Whirling Logs - Navajo Sacred Symbol
JB Moore Crystal with Whirling logs. Circa 1910-1920. GHT 2309
The swastika motif goes back thousands of years in human culture. One of the oldest symbols made by humans, the swastika dates back some 6,000 years to rock and cave paintings. Scholars generally agree it originated in India.
In the Navajo culture the swastika or Whirling Log, represents well being, good luck and protection. It comes from tale of the Whirling Log.
The Whirling Log
The hero of the story sets out on a long journey. At first the gods try to persuade him against going, but seeing his determination, help him hollow out a log in which he will travel down the river.

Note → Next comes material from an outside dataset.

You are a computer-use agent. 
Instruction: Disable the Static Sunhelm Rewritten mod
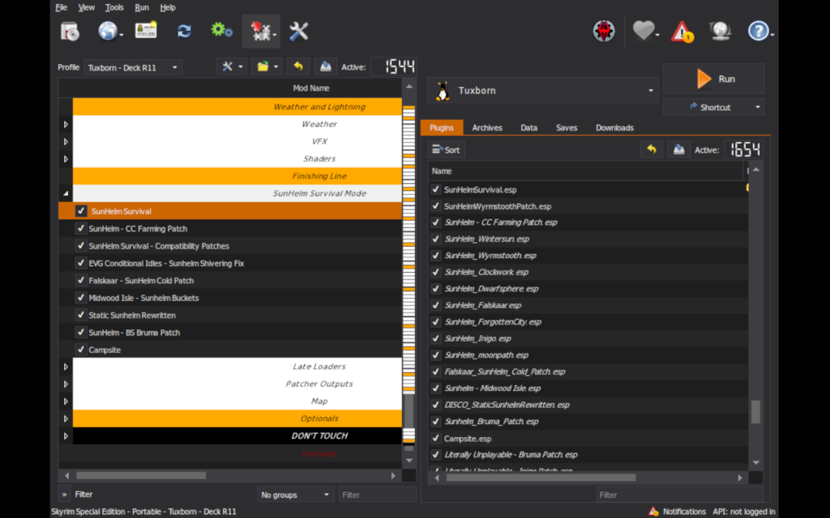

Along the way he has many misadventures which ultimately result in his gaining important ceremonial knowledge. In one such instance he and his craft are captured by the Water People who carry him down beneath the waters to the home of Water Monster. Black God threatens to set fire to Water Monster's home and the hero is released, but not before being taught by Frog how to cure the illnesses caused by the Water People.
When he finally reaches the lake that is his destination, the gods catch his log and help him to shore. Wandering about on land the hero comes upon a whirling cross with two yeis seated on each end. From them he learns the knowledge of farming and is given seeds. He then returns home to share these gifts with his people.

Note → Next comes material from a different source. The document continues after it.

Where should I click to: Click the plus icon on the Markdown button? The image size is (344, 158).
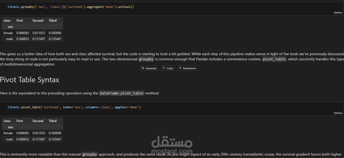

Until the late 1800s, when J. Lorenzo Hubbell and J.B. Moore opened their trading posts in Arizona and New Mexico, Navajos portrayed the swastika solely in their religious ceremonies in the form of sand paintings. But by 1896, with prodding by Hubbell and Moore, the symbol proliferated on Navajo rugs.
In 1940, in response to Hitler's regime, the Navajo, Papago, Apache and Hopi people signed a whirling log proclamation. It read, "Because the above ornament, which has been a symbol of friendship among our forefathers for many centuries, has been desecrated recently by another nation of peoples, therefore it is resolved that henceforth from this date on and forever more our tribes renounce the use of the emblem commonly known today as the swastika . . . on our blankets, baskets, art objects, sand paintings and clothing."